TASK STATEMENT: When scanning the data, count every line with "resolution" in it, and report only the resulting number.
=-=-=
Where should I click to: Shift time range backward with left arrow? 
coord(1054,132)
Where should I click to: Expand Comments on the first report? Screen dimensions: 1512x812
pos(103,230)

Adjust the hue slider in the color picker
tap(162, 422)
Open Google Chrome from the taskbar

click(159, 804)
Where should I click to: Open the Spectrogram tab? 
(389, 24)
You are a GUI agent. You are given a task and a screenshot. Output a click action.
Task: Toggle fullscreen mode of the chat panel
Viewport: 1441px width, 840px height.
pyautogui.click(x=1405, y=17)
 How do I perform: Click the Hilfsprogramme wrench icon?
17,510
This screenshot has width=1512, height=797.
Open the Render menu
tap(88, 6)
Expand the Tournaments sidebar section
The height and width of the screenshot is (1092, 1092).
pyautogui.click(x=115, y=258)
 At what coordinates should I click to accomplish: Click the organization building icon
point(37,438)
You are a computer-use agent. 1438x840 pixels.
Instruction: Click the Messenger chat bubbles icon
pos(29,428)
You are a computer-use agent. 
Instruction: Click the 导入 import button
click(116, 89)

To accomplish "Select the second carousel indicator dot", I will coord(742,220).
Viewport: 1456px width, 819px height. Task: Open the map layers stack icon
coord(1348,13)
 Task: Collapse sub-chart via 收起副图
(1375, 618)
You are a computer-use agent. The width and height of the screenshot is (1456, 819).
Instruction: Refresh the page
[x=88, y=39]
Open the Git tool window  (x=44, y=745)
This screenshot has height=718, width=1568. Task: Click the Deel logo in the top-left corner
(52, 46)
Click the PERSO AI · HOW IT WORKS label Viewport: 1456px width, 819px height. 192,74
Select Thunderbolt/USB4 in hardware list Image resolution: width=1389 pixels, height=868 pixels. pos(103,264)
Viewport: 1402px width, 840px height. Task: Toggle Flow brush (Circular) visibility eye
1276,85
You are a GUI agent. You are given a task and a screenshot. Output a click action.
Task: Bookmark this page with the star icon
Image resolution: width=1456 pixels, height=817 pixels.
=-=-=
EXERCISE ANSWER: 2